Professeur à la Faculté de théologie d’Ottawa, Fabrice Blée enseigne la théologie des religions, le dialogue interreligieux ainsi que la spiritualité chrétienne dans sa dimension contemplative. Passionné par l’Orient et son expérience spirituelle, il explique dans un entretien avec Dennis Gira (publié en 2007 dans la revue « Croire » du Journal La Croix), que c’est dans le bouddhisme tibétain qu’il a trouvé très tôt un espace pour nourrir ses aspirations, cette soif de transformation intérieure que le christianisme de son enfance n’avait pu pleinement satisfaire. Le bouddhisme fait partie intégrante de sa compréhension du monde, confie-t-il, grâce à ses riches expériences d’enseignement théorique et pratique auprès de maîtres tibétains à Strasbourg et Montréal, zen au Japon, et vipassana en Inde.

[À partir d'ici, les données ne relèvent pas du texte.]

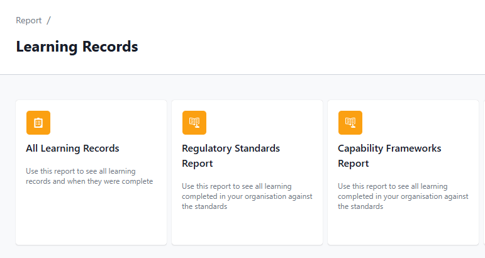Click the All Learning Records description text
The width and height of the screenshot is (485, 258).
point(89,176)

Loin de le détourner de son héritage et éducation catholique, Fabrice Blée témoigne que l’ouverture à une autre voie spirituelle a nourri en lui « la volonté de saisir au-delà des apparences la source d’eau vive au sein du christianisme ». Ainsi son engagement en théologie, depuis ses premières années jusqu’à aujourd’hui, est-il motivé par ce double mouvement d’ouverture à l’interreligieux et de redécouverte de la grande tradition mystique contemplative chrétienne. Deux de ses écrits illustrent particulièrement bien ce double mouvement : Le Désert de l’altérité publié aux éditions Médiaspaul, qui explore l’expérience spirituelle du dialogue interreligieux ; La Mystique démystifiée aux éditions Novalis, un collectif qu’il a dirigé et qui regroupe d’excellents articles sur l’histoire de la mystique chrétienne et la nécessité de la redécouvrir en profondeur.

Considérant la rencontre entre les religions comme vitale dans notre société actuelle, Fabrice Blée a dirigé une collection « Spiritualités en dialogue » chez Médiaspaul, dont la visée est notamment de contribuer à « l’élaboration d’une spiritualité du dialogue, où être religieux signifie être interreligieux. » Afin de redonner accès à « la riche tradition contemplative du christianisme », il a également mis en place, en août 2015 au sein de l’Université Saint Paul, un programme inédit en Théologie contemplative et mentorat spirituel.

A côtés de ses activités universitaires, il anime régulièrement des retraites de méditation silencieuse qui invitent chacun à se disposer à l’expérience du silence ; expérience qu’il considère - avec l’amour qui est « au centre de la pratique » - comme seule capable « d’ouvrir les cœurs pour une vie renouvelée ».

C’est en 1990 qu’il a pris connaissance de l’existence d’Henri Le Saux à travers la lecture de l’ouvrage de Marie-Madeleine Davy, Le Passeur entre deux rives. Son intérêt pour le moine breton, considéré comme l’un des pionniers du dialogue interreligieux, n’a depuis lors eu de cesse de s’approfondir. Et c’est en janvier 2010, à l’occasion d’un colloque à l’ashram de Shantivanam célébrant le centenaire de la naissance d’Henri Le Saux, que Fabrice Blée a filmé les premières images du long-métrage qu’il a réalisé : L’Aurore du Tréfonds. La naissance spirituelle de Swamiji.